Com uma duvidosa carta branca debaixo do braço, começaram a enviar em distintas missões o barco explorador de prospecção sísmica Oruç Reis escoltado por navios militares. A movimentação enfureceu a Grécia e colocou em alerta ao resto dos países da OTAN (frança e Itália, que tem sua petroleira mais importante operando na zona, enviaram apoio militar para colocar limites em Erdogan) e a vários países árabes que tem interesse na região.

Egito, como dissemos, está enfrentando a Turquia na guerra civil líbia apoiando ao general Haftar, e Emirados Árabes Unidos, que enviou parte de sua força aéreas para exercícios militares, ambos apoiando a Grécia. Na mesma linha, vimos a Emmanuel Macron fazer uso do soft power no Líbano depois da explosão no porto, em uma tentativa de recuperar parte de sua zona de influência na região com a perspectiva de levar uma fatia do bolo. Também, há poucos dias Servia anunciou que transladará sua embaixada a Jerusalém, fortalecendo a aliança deste país com os EUA e Israel, o que provocou a raiva do governo turco.

Neste sentido, as alianças que estão se delineando estão dirigidas para dissuadir as pretensões nacionalistas de Erdogan, que luta por uma posição hegemônica regional, ou enquanto cada país busca seus próprios interesses, fazem que os vínculos da Turquia com o "ocidente" sejam cada vez mais contraditórios.
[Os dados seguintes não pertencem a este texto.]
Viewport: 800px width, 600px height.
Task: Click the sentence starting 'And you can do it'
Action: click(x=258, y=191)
Por sua vez, Erdogan vem tentando avançar em alianças com outros países para equilibrar a balança estratégica. Um deles é a Rússia, que tem sobretudo interesses em defender suas bases militares em Tartus e Latakia - ambas na Síria - porém, sobretudo manter-se como o principal provedor de energia para a Europa. Juntos inauguraram o gasoduto Turkstream, advertendo que Putin está interessado em limitar, ou em todo caso, obter sua participação no desenvolvimento regional que poderia abrir a exploração da bacia para manter seu posto nas conversações.

A exploração turca do gás natural frente as ilhas gregas de Rhodas e Kastelórizo no Mediterrâneo oriental aumentou nas últimas semanas. Atenas considera que a exploração é ilegal. A União Européia também condenou as ações turcas e pediu que Ankara as detenha. Grécia acusou a Turquia de levar a cabo prospecções e atividades de exploração de hidrocarbonetos de forma "ilegal" a pouca distância das ilhas gregas. Ankara desmente as acusações e sustenta que tem direito a explorar a zona, considera que as águas nas quais está perfurando gás de forma experimental pertencem a sua plataforma continental. Isto levou a choques militares entre navios e caças de ambos os lados.
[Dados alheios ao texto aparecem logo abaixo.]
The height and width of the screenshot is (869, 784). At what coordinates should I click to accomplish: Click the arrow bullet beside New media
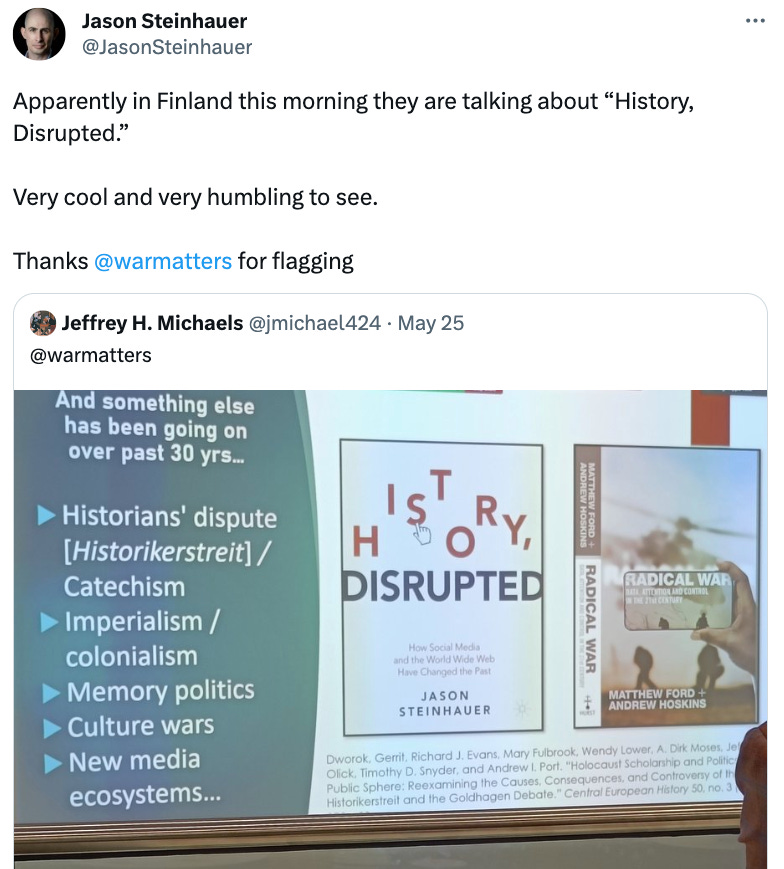click(54, 764)
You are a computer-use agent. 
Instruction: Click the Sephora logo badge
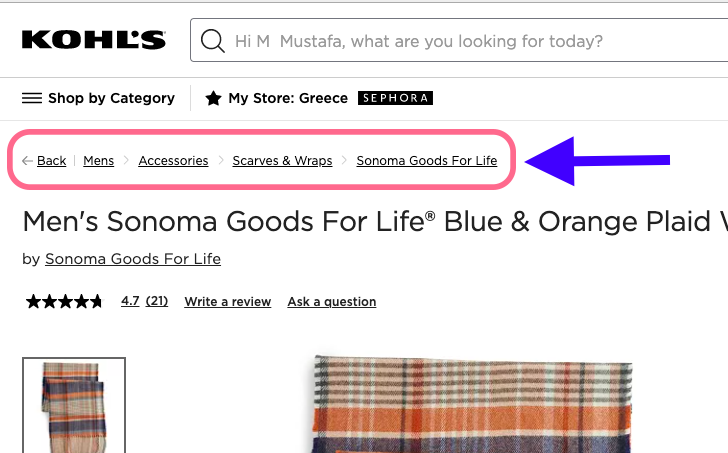(x=395, y=98)
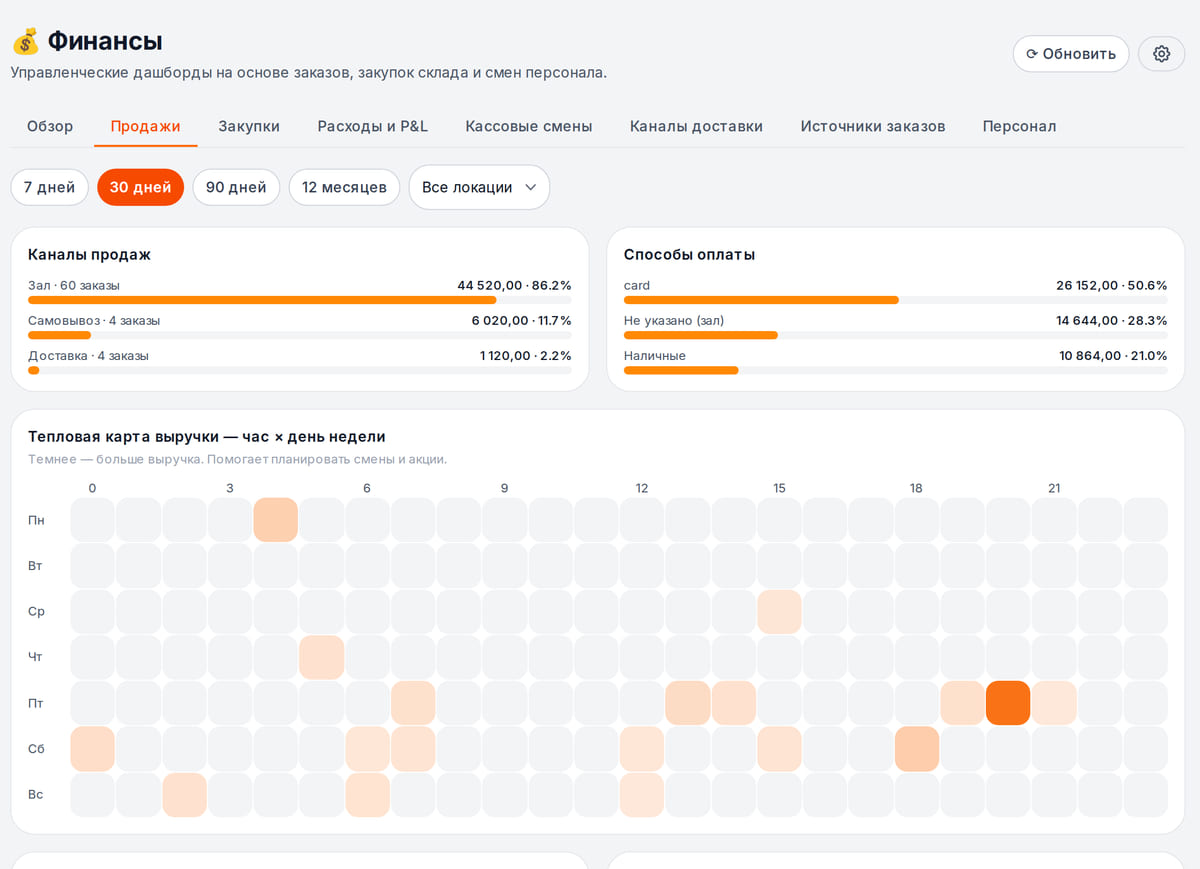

Para a UE, ambos os países - membros da OTAN - são centrais no controle das rotas migratórias nos últimos anos. Erdogan repetidas vezes utilizou esta carta para ceder maiores concessões nos acordos sobre os refugiados que implicam 1.000 milhões anuais a Turquia, porém, a situação gerou uma crise interna muito importante. O mesmo a Grécia, que vem de experimentar a pior crise econômica de sua história recente. Em ambos os países o nacionalismo disparou como vimos da pior maneira na região de Tracia, onde Erdogan abriu as portas a milhares de refugiados sírios para que entrassem na Europa, mas são sistematicamente reprimidos por Helenos.

As tensões entre ambos países estão em seu momento mais alto dos últimos 20 anos. Neste momento um conflito militar é impensável, no caso deve-se fazer a pergunta séria de que tipo de natureza teria. Se nos baseamos nas posições do exercito turco, ainda que mantém várias vantagens táticas frente aos helenos, está repartido em suas fronteiras com Síria, Azerbaijão, Armênia e Iraque, além de participar na guerra civil líbia, com os quais não estaria em condições de levar adiante uma guerra, nem sequer de fronteira, com a Grécia que está respaldado por várias potências. Mas ainda mais, as provocações de Erdogan respondem a problemas internos como o colapso da lira turca, resolver sua crise econômica e energética convertendo-se em um provedor de hidrocarbonetos e alinhando a sua população com projetos nacionalistas, ao mesmo tempo que pressiona por uma lugar nas negociações junto ao resto dos países. As tensões atuais anunciam que os reacomodamentos geopolíticos são cada vez mais complexos, diminuindo cada vez mais o espaço na mesa.